ASAQ: A clinical trial studying tolerability and effectiveness in real-life conditions has recently been conducted for ASAQ, the fixed-dose combination of artesunate (AS) and amodiaquine (AQ) for its eventual registration in India. The drug was launched in 2007 by DNDi in an innovative partnership with Sanofi-aventis. The study was carried out in partnership with the Indian Council of Medical Research (ICMR) and National Institute of Malaria Research (NIMR), namely in Orissa and Jharkhand regions and the study results were recently presented at the XVII International Congress on Tropical Medicine and Malaria.
ASMQ: This new fixed-dose combination of artesunate (AS) and mefloquine (MQ), developed by DNDi and Farmanguinhos/Fiocruz, was successfully registered in Brazil in March 2008. To facilitate its future availability in Southeast Asia, upon approval from the ethics committee and the relevant national and local authorities, further clinical research is being conducted in the Goa and Mangalore regions in association with ICMR and NIMR. Further enabling the Southeast Asia expansion, Farmanguinhos/Fiocruz has agreed to the principle of technology transfer to the Indian pharmaceutical company, Cipla.
VISCERAL LEISHMANIASIS (VL)
Leishmaniasis affects approximately 12 million people in 88 countries. The seven most affected countries represent over 90 percent of all reported new cases. India has about 1 lakh new cases of VL annually, of which approximately 90 percent are from Bihar. Until recently, pentavalent antimony complex was one of the very few standard VL treatments, despite all of its limitations: toxicity, lengthy treatment, and growing resistance. Presently, amphotericin B, paromomycin, and miltefosine have been evaluated and officially approved by all relevant authorities for the treatment of VL in India. All of these drugs have advantages and disadvantages with regards to cost, toxicity, length, and ease of administration. Therefore, to reduce the treatment period, to increase compliance, and to reduce the possibility of resistance developing, DNDi and its partners are investigating the use of combinations of these drugs to treat VL.

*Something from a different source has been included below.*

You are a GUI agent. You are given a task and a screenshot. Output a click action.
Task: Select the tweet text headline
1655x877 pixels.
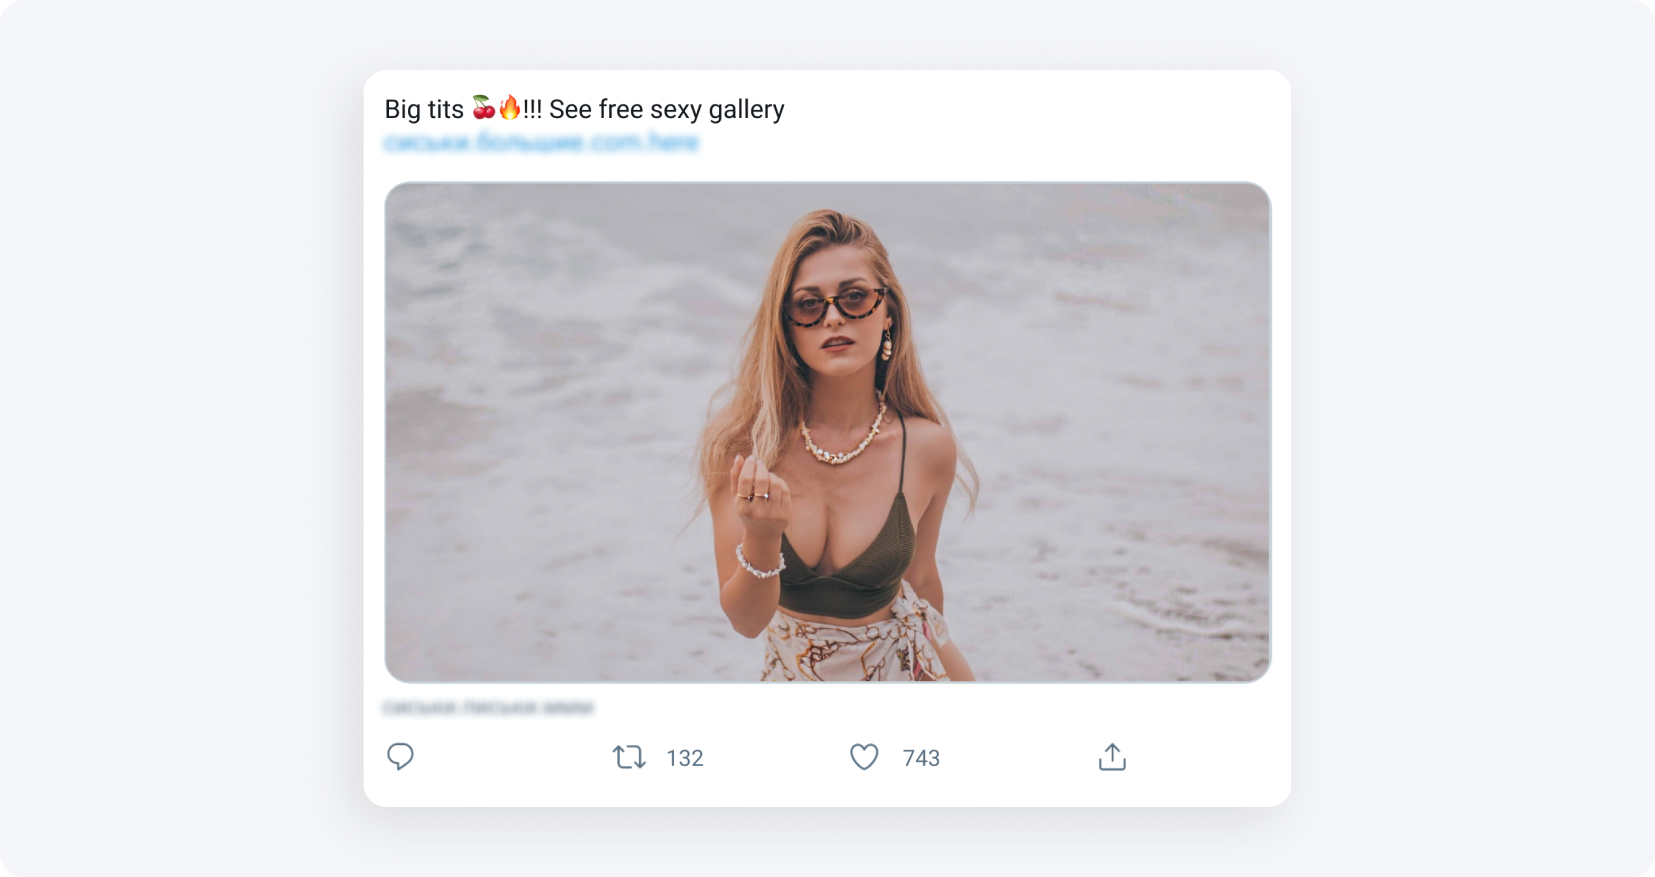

A clinical study to evaluate various drug combinations has been initiated in collaboration with ICMR and the Rajendra Memorial Research Institute (RMRI), at Patna, the Kala-azar Medical Research Centre (KMRC), and GVK Bio at Muzaffarpur. This project will be extended to Nepal and Bangladesh. The data collected will be used to make a recommendation to the national control programs in highly endemic areas of VL in the region. A total of 147 patients have been recruited so far out of the proposed 640 for clinical trials. Enrolment will continue through 2009 and the results are expected by early 2010.